The Supreme Court allowed a Kentucky law to take effect on Monday, which requires women seeking an abortion to have an ultrasound and listen to the heartbeat of the fetus. Medical ethicist Art Caplan spoke with Boston Public Radio on Wednesday about the immorality of this law.

"[The law requires] a probe into the women's reproductive system. So you're basically assaulting her in this invasive procedure to take this picture which she may or may not want, and the Kentucky legislature has said that is a procedure that has to be done," Caplan said. "[The procedure] doesn't serve any medical purpose, except the hope on the pro-life side that if you get an early picture of the fetus, maybe you'd change your mind about the abortion. But it's got nothing to do with the safety of the abortion or anything having to do with any medical purpose."

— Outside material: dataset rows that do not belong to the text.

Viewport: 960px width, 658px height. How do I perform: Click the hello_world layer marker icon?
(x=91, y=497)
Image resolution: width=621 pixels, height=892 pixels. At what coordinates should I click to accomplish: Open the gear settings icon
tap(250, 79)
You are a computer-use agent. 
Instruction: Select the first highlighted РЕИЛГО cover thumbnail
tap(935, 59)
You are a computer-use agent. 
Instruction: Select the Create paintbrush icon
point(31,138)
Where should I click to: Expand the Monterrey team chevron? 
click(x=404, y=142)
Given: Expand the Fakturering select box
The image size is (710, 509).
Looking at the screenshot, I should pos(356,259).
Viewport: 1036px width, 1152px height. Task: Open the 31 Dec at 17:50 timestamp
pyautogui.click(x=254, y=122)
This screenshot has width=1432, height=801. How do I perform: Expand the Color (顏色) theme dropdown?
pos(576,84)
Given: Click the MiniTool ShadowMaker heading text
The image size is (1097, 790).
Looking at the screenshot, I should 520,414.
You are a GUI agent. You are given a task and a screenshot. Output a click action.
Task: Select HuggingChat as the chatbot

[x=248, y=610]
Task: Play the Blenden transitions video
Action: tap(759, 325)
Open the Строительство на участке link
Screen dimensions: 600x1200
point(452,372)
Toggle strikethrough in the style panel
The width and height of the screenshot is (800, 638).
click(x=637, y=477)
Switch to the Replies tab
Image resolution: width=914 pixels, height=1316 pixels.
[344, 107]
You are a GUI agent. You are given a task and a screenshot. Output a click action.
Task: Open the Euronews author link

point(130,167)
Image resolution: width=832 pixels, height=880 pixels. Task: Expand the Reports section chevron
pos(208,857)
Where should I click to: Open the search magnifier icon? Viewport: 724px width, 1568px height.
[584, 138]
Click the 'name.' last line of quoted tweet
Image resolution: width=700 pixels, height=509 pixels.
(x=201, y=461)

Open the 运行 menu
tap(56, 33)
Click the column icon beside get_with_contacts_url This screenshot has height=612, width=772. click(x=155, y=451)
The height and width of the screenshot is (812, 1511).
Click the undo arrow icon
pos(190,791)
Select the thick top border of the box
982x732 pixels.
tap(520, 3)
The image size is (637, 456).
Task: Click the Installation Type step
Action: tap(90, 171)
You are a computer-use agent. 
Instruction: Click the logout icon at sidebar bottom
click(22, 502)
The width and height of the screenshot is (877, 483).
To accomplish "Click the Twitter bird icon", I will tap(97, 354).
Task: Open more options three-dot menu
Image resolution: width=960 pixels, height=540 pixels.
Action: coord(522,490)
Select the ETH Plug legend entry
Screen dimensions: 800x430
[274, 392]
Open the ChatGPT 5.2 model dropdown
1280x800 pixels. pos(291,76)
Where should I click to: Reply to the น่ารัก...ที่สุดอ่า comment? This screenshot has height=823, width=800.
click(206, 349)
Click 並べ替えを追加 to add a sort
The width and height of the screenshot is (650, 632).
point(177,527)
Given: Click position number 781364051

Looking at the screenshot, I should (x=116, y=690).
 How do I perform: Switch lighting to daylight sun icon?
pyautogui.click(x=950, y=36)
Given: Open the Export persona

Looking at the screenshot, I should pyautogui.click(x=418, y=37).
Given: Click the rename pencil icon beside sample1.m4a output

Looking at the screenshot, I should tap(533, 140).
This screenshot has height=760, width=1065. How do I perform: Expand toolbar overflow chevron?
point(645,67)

Caplan warned about the danger of legislatures having control over medical procedures.

"The Supreme Court didn't take the case. The law then stands, and I think this is ethically awful because you're letting the legislature dictate the procedure. They're playing doctor. It's clearly being done just for ideological, political purposes," he said. "It's not a medically necessary thing, and the woman doesn't have a choice."

Caplan is the Drs. William F and Virginia Connolly Mitty Chair, and director of the Division of Medical Ethics at NYU Langone Medical Center.